__Поставленная задача 1__: Назовите все качества, для достижения которых, согласно отрывку о сатирическом замысле, необходим юмор.

__Выбранный отрывок__:
⁂

"Лао Шэ. Старый вол, разбитая повозка (Эссе) (Главы из книги) " - читать интересную книгу автора

Только тогда скрытый до поры сатирический замысел сможет обрести
достойное словесное выражение и будет достигнут желаемый эффект. О чем
бы ни шла речь - об империи трехвершковых лилипутов или о Стране
благородных педантов и зануд [О Стране благородных говорится в романе Ли
Жучжэня "Цветы в зеркале" (начало XIX в.)], - нужно прежде всего оживить
персонажи, заставить события подчиняться воле автора и лишь потом
высмеять достойное осмеяния, ударяя по больному месту. Вот тогда можно
вызвать у читателя и смех, и слезы. Но чтобы достичь живости, легкости и
изящества, необходим юмор. Можно обойтись и без него, но тогда нужны
очень острое перо и очень умная голова, чтобы каждая пощечина оставляла
красную полосу, чтобы за каждой молнией следовал гром. У меня нет ни
такого пера, ни такой головы; когда же я отошел от более или менее
освоенного мною юмора, "Записки" стали трепыхаться в пыли, подобно птице
с перебитым крылом.

⁂

__Поставленная задача 2__: Оформите нумерованным списком строки записей между строкой, где стоит "Task: Open the XSTTH breadcrumb link", и строкой, где стоит "pyautogui.click(x=75, y=106)", включительно, пропустив пустые строки.

__Представленные записи__:
⁂

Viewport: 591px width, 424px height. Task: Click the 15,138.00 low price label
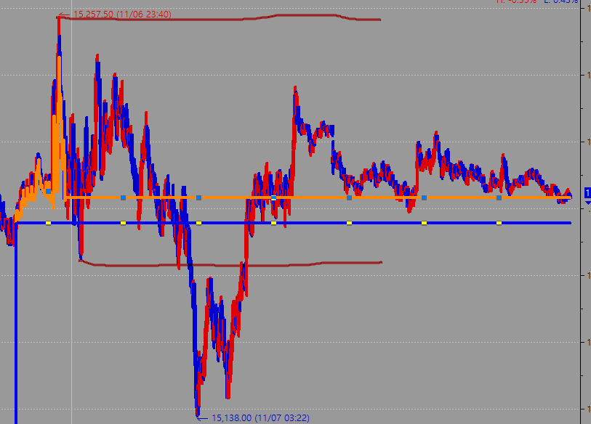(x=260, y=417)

⁂

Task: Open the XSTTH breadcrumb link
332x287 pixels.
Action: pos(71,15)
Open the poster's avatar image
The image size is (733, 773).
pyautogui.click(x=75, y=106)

⁂

__Полный ответ 1__: Живость, легкость, изящество.

__Полный ответ 2__:
1. Task: Open the XSTTH breadcrumb link
2. 332x287 pixels.
3. Action: pos(71,15)
4. Open the poster's avatar image
5. The image size is (733, 773).
6. pyautogui.click(x=75, y=106)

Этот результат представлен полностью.